New Brazilian planemaker Desaer to start assembling planes in 2025

Company develops two multi-mission turboprops with capacity from 19 to 40 passengers

A company founded by former Embraer employees, Desaer should start building its plant in September. Located in the Brazilian city of Araxa, in the state of Minas Gerais, the factory will receive investments of around $143 million to be built.

The installations should generate 820 direct and indirect jobs and create a new aviation hub in the country, currently concentrated in the neighboring state of Sao Paulo, where Embraer and Desaer’s headquarters are currently located.
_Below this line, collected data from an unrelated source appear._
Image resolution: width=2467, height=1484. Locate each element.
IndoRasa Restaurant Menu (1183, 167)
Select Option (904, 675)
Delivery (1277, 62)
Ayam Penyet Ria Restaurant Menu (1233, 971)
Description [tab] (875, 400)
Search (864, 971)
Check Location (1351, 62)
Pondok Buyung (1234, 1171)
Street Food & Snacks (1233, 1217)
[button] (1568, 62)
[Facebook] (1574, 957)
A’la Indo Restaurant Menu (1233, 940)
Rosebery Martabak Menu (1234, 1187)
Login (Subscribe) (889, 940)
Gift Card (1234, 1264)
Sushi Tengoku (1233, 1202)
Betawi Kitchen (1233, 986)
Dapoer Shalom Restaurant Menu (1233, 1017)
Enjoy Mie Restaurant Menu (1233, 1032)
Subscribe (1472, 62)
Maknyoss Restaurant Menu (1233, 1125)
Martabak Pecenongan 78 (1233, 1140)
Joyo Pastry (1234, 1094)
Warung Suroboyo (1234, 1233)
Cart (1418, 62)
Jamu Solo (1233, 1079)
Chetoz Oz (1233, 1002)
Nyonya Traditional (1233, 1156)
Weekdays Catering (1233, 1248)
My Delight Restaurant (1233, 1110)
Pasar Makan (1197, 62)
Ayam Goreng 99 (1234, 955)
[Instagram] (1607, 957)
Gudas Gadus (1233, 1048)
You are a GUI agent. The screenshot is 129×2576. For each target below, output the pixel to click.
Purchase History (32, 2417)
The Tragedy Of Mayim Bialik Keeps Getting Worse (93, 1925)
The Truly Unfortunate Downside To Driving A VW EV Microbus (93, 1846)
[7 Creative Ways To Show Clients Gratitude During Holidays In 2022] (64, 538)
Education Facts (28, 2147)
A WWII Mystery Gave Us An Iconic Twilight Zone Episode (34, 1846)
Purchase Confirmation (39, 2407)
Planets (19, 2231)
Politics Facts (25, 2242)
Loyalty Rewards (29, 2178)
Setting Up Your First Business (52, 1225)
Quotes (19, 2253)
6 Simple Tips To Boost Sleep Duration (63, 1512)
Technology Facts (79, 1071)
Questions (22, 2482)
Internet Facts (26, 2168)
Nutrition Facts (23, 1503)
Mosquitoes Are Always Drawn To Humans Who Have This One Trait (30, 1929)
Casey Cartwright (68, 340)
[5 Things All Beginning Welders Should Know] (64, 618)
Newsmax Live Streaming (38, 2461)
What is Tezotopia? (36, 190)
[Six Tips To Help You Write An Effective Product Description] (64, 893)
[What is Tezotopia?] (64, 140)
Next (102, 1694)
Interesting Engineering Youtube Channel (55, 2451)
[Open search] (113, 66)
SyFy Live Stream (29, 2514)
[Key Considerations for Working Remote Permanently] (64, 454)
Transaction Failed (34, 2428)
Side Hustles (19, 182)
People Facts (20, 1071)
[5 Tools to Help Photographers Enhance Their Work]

Evandro Fileno, CEO of the company, pointed out that the factory was disputed by seven states “but we chose Minas Gerais for the friendly and transparent way in which the Government of Minas treated us from the beginning to the end of the negotiations. The city of Araxá, in turn, also offered us excellent conditions for carrying out the tests with the aircraft”, said the businessman.

Desaer has two turboprop projects in the pipeline, the ATL-100, for 19 passengers, and the larger ATL-300, for up to 40 seats. The first model has an order for five units in Brazil and another seven aircraft as purchase options from a customer in Uruguay.

The ATL-300 and ATL-100 (Desaer)

With high wing configuration and rear cargo ramp, the ATL-100 can also be used for air medical, troop or paratrooper transport, patrol and surveillance, among other missions.

A is that the assembly line starts operating in January 2025. Until then, Desaer must perform the first flight of the ATL-100 and start the testing phase to obtain certification before the Brazilian civil aviation agency, ANAC.

The design of the ATL-100 and ATL-300, a multi-mission aircraft, became more important in view of the end of the STOUT program, of the Brazilian Air Force.

In partnership with Embraer, the project foresaw the development of an advanced hybrid aircraft to replace the Bandeirante turboprop. Without a national competitor, Desaer’s turboprops could, in theory, supply a possible need for the Air Force in the near future.